JAK Inhibitors for Treatment of VEXAS Syndrome: A Systematic Review of 186 Cases.

Objectives: Vacuoles, E1 enzyme, X-linked, autoinflammatory, somatic (VEXAS) syndrome is an autoinflammatory disease with a wide spectrum of manifestations and no standard treatment. Janus kinase inhibitors (JAK-I) are small-molecule drugs that affect many molecular pathways. We aim to investigate the safety and efficacy of JAK-I in the treatment of VEXAS syndrome. Methods: A systematic search was conducted using MeSH terms/keywords related to JAK-I and VEXAS syndrome through PubMed/Medline, Scopus, Web of Science, and Embase until July 6, 2025. Results: We included 29 articles: 8 cohort, 8 case series, and 13 case reports. Our study includes data for 186 cases. The mean age was 69.64 years, and 83.33% were male. The most frequent manifestations were skin lesions (64.51%), fever (64.51%), arthritis and arthralgia (61.29%), lung involvement (31.72%), and venous thrombosis (24.19%). In general, 33.87% had a complete response, and 29.57% had a partial response. Ruxolitinib was used in 117 patients. Thirty-four out of 117 (29.06%) experienced complete to partial remission. Tofacitinib was used in 31 patients. About 29% of them showed complete to partial remission. Baricitinib was used in 25 patients; 12% had complete remission, and 16% had partial remission.
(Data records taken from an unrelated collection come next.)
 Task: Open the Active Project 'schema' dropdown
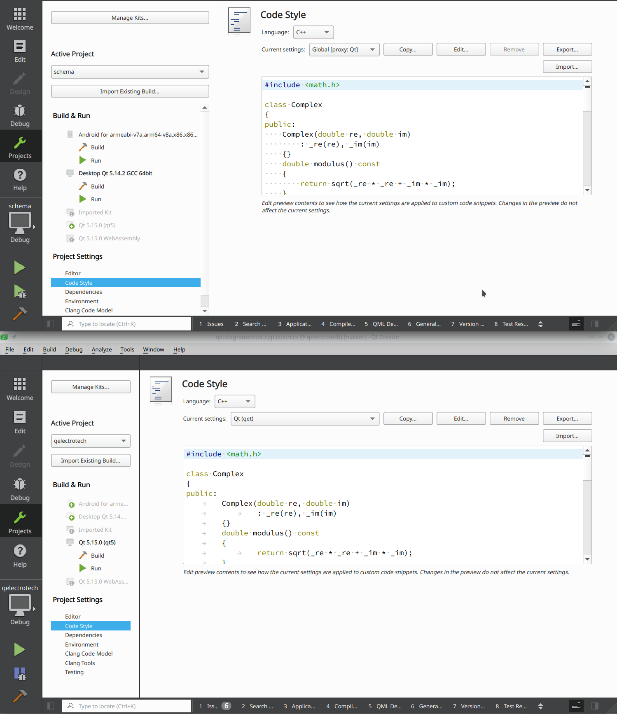130,72
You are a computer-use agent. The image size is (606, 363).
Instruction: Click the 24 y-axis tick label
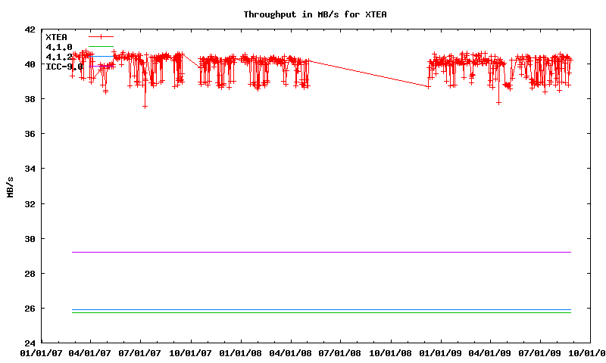point(30,343)
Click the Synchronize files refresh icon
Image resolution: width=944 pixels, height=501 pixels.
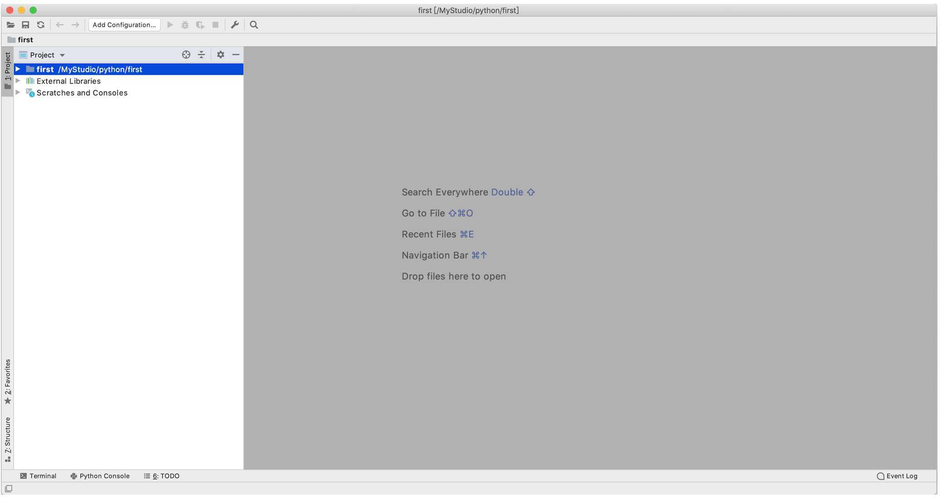tap(40, 25)
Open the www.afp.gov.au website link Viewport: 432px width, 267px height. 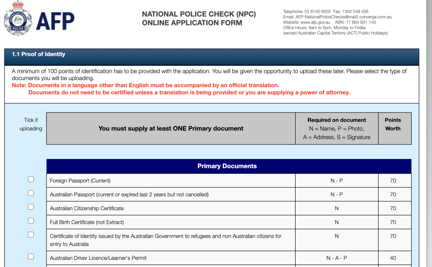[315, 22]
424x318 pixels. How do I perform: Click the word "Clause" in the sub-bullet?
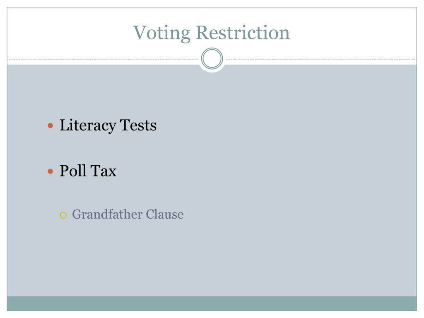(165, 214)
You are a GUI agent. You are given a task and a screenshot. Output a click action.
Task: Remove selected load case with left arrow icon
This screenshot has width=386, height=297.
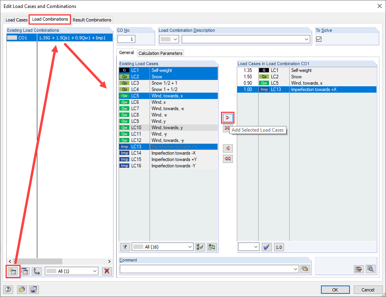(228, 148)
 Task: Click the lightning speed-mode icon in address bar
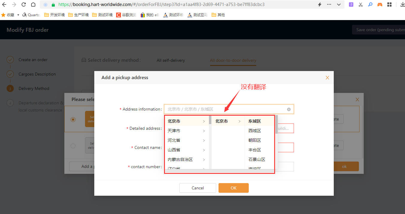(319, 4)
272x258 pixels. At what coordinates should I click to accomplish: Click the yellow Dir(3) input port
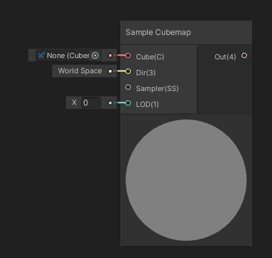[x=128, y=71]
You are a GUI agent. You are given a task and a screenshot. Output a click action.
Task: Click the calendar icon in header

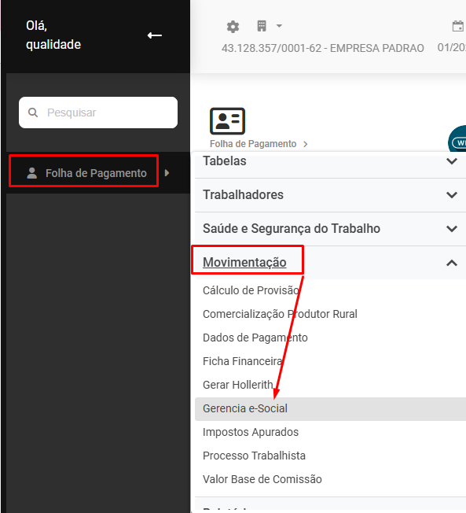(458, 26)
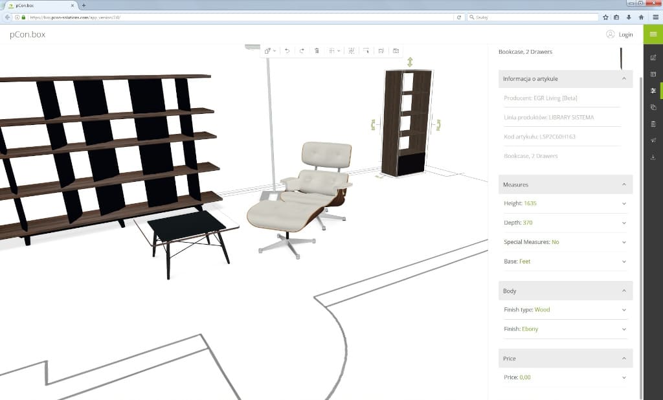Screen dimensions: 663x400
Task: Collapse the Measures section
Action: click(x=624, y=185)
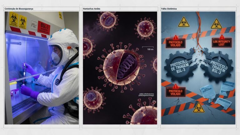
Task: Click the LOG INTEGRITY LOST warning sign
Action: [x=222, y=42]
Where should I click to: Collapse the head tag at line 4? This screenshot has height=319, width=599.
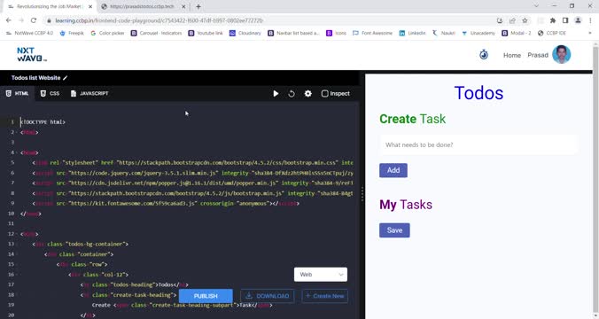(18, 152)
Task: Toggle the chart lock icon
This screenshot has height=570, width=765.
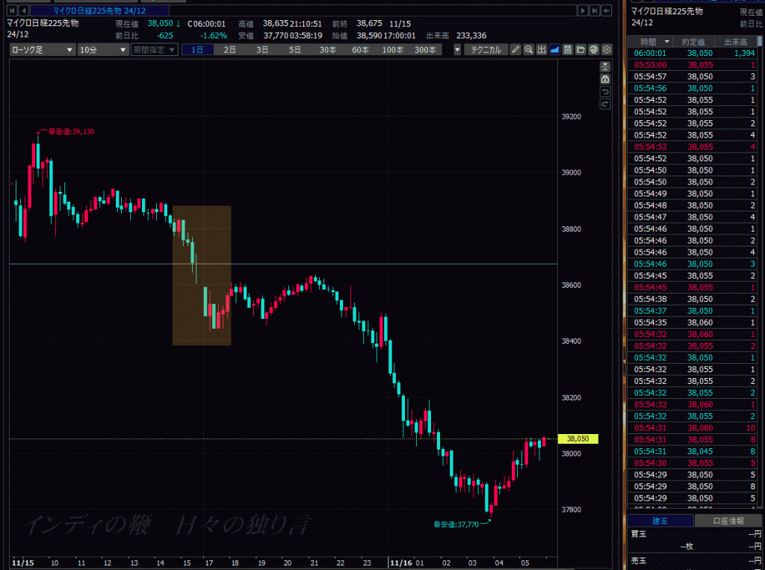Action: click(x=605, y=78)
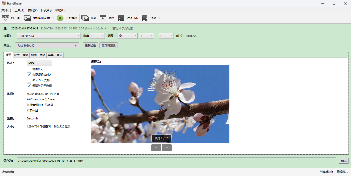Image resolution: width=351 pixels, height=176 pixels.
Task: Open the Activity Log icon
Action: 121,18
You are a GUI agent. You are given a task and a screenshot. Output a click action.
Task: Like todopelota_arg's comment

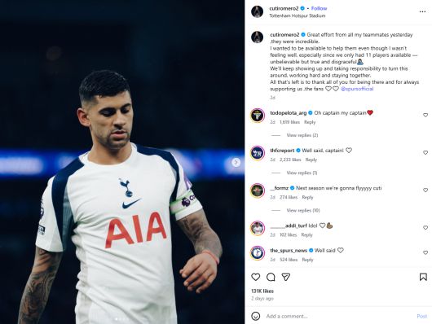pos(425,115)
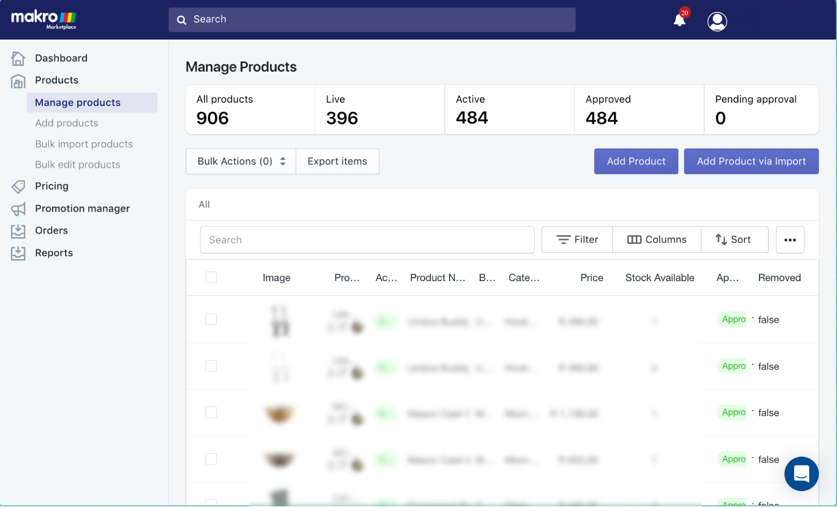Click the Pricing tag icon
Image resolution: width=837 pixels, height=508 pixels.
pyautogui.click(x=18, y=186)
Upadacitinib was used in 13 patients, which led to a complete remission in 38.46%. Filgotinib was used in four patients, leading to partial remission in one case. Among all, 36.55% showed adverse effects. Of these, eight were on Ruxolitinib, two on Tofacitinib, two on Baricitinib, and three on Upadacitinib. Conclusion: JAK-I seems to be a promising treatment option with tolerable adverse effects for VEXAS syndrome.